Task brief: Copy everything in the listing below from the line containing "Where should I click to: Click the word" down to the line containing "tap(164, 48)", requests included, and leave the pictures out. Multiply only the click coordinates in the answers by 2.3, rounding each to a whole number with halves going up.

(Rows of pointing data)
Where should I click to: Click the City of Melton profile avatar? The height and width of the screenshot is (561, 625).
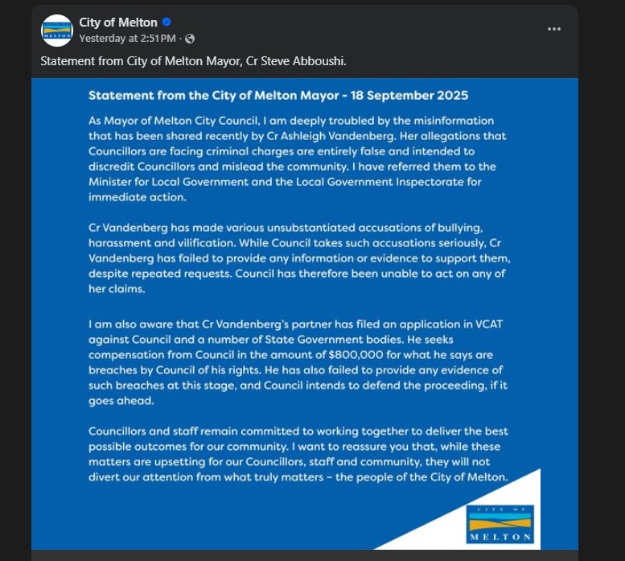point(57,30)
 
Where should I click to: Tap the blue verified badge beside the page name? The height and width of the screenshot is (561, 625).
point(167,23)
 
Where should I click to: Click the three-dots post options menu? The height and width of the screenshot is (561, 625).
point(554,29)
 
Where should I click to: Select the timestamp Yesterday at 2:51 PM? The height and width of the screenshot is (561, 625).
point(126,38)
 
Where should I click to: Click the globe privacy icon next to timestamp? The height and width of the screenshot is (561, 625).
point(190,38)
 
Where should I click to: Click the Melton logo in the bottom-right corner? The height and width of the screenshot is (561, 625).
point(500,524)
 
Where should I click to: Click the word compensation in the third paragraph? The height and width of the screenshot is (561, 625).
point(129,354)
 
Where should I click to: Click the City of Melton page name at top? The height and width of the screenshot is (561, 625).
point(118,23)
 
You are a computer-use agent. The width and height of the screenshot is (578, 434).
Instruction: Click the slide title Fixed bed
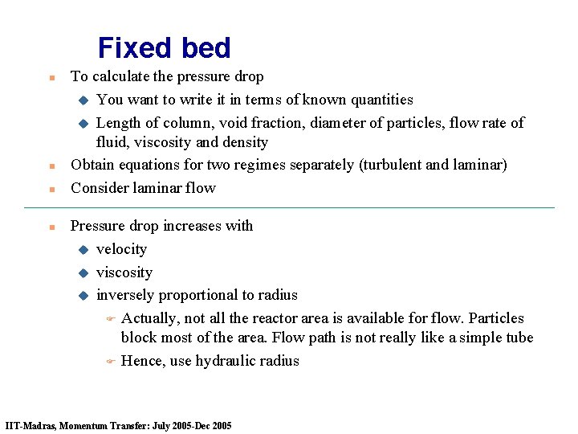tap(164, 48)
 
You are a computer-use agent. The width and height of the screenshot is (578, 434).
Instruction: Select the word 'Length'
tap(118, 123)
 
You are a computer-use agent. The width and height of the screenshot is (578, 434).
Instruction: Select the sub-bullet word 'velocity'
tap(121, 249)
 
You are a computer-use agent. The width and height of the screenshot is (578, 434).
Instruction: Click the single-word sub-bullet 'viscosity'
tap(124, 272)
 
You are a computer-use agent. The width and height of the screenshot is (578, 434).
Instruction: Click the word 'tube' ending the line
tap(518, 338)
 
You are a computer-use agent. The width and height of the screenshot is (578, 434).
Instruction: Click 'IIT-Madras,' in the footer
tap(30, 425)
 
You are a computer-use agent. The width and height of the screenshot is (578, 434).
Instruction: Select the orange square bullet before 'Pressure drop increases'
tap(51, 227)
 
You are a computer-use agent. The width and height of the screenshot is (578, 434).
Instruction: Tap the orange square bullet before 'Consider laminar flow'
tap(51, 190)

Written solution:
Where should I click to: Click the word compensation in the third paragraph? The height and width of the screenshot is (561, 625).
point(297,814)
 
Where should I click to: Click the City of Melton page name at top? The height and width of the screenshot is (561, 625).
point(271,53)
 
You are a computer-use agent. The width and height of the screenshot is (578, 434).
Instruction: Click the slide title Fixed bed
tap(377, 110)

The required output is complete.